Task data:
━━━
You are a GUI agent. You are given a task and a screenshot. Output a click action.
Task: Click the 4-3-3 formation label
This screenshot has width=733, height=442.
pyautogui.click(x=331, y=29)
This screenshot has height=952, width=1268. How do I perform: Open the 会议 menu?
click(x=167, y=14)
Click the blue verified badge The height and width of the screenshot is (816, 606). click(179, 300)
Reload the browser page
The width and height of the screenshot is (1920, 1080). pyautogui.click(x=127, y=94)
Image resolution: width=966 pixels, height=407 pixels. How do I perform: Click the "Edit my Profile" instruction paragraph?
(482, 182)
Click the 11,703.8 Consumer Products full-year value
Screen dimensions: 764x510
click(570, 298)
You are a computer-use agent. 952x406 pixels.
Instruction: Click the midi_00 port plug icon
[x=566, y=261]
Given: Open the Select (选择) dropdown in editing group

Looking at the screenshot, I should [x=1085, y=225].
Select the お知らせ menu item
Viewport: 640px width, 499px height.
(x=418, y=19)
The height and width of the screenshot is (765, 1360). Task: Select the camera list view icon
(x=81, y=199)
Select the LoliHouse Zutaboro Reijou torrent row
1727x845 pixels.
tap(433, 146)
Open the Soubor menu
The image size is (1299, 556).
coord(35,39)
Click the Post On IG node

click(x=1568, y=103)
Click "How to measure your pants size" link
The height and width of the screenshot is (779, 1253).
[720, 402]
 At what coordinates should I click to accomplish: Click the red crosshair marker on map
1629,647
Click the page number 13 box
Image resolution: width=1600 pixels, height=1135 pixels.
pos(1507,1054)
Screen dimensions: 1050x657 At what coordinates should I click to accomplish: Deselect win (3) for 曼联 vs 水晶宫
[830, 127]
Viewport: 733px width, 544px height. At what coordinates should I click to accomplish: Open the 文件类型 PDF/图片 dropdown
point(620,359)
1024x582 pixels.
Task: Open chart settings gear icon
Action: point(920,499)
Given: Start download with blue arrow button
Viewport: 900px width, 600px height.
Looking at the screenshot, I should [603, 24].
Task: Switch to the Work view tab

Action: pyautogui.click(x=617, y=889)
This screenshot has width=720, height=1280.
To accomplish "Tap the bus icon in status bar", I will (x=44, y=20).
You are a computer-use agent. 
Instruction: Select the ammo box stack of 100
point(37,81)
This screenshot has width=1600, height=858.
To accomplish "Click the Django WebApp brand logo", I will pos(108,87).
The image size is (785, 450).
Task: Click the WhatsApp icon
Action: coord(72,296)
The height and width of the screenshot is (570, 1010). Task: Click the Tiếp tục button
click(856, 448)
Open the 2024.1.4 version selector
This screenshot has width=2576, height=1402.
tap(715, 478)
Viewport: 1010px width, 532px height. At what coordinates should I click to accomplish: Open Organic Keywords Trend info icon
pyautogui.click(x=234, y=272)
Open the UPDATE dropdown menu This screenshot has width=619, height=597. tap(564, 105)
━━━
Problem to solve:
Repeat all of the items above, changing each "dropdown" to "drop-down" and leaving everything else untouched.

Correct result:
You are a GUI agent. You are given a task and a screenshot. Output a click action.
Task: Click the 4-3-3 formation label
This screenshot has width=733, height=442.
pyautogui.click(x=331, y=29)
This screenshot has height=952, width=1268. How do I perform: Open the 会议 menu?
click(x=167, y=14)
Click the blue verified badge The height and width of the screenshot is (816, 606). click(179, 300)
Reload the browser page
The width and height of the screenshot is (1920, 1080). pyautogui.click(x=127, y=94)
Image resolution: width=966 pixels, height=407 pixels. How do I perform: Click the "Edit my Profile" instruction paragraph?
(482, 182)
Click the 11,703.8 Consumer Products full-year value
Screen dimensions: 764x510
click(570, 298)
You are a computer-use agent. 952x406 pixels.
Instruction: Click the midi_00 port plug icon
[x=566, y=261]
Given: Open the Select (选择) drop-down in editing group

Looking at the screenshot, I should [x=1085, y=225].
Select the お知らせ menu item
Viewport: 640px width, 499px height.
(x=418, y=19)
The height and width of the screenshot is (765, 1360). Task: Select the camera list view icon
(x=81, y=199)
Select the LoliHouse Zutaboro Reijou torrent row
1727x845 pixels.
tap(433, 146)
Open the Soubor menu
The image size is (1299, 556).
coord(35,39)
Click the Post On IG node

click(x=1568, y=103)
Click "How to measure your pants size" link
The height and width of the screenshot is (779, 1253).
[720, 402]
 At what coordinates should I click to accomplish: Click the red crosshair marker on map
1629,647
Click the page number 13 box
Image resolution: width=1600 pixels, height=1135 pixels.
pos(1507,1054)
Screen dimensions: 1050x657 At what coordinates should I click to accomplish: Deselect win (3) for 曼联 vs 水晶宫
[830, 127]
Viewport: 733px width, 544px height. At what coordinates should I click to accomplish: Open the 文件类型 PDF/图片 drop-down
point(620,359)
1024x582 pixels.
Task: Open chart settings gear icon
Action: point(920,499)
Given: Start download with blue arrow button
Viewport: 900px width, 600px height.
Looking at the screenshot, I should [603, 24].
Task: Switch to the Work view tab

Action: pyautogui.click(x=617, y=889)
This screenshot has width=720, height=1280.
To accomplish "Tap the bus icon in status bar", I will (x=44, y=20).
You are a computer-use agent. 
Instruction: Select the ammo box stack of 100
point(37,81)
This screenshot has width=1600, height=858.
To accomplish "Click the Django WebApp brand logo", I will pos(108,87).
The image size is (785, 450).
Task: Click the WhatsApp icon
Action: coord(72,296)
The height and width of the screenshot is (570, 1010). Task: Click the Tiếp tục button
click(856, 448)
Open the 2024.1.4 version selector
This screenshot has width=2576, height=1402.
tap(715, 478)
Viewport: 1010px width, 532px height. At what coordinates should I click to accomplish: Open Organic Keywords Trend info icon
pyautogui.click(x=234, y=272)
Open the UPDATE drop-down menu This screenshot has width=619, height=597. tap(564, 105)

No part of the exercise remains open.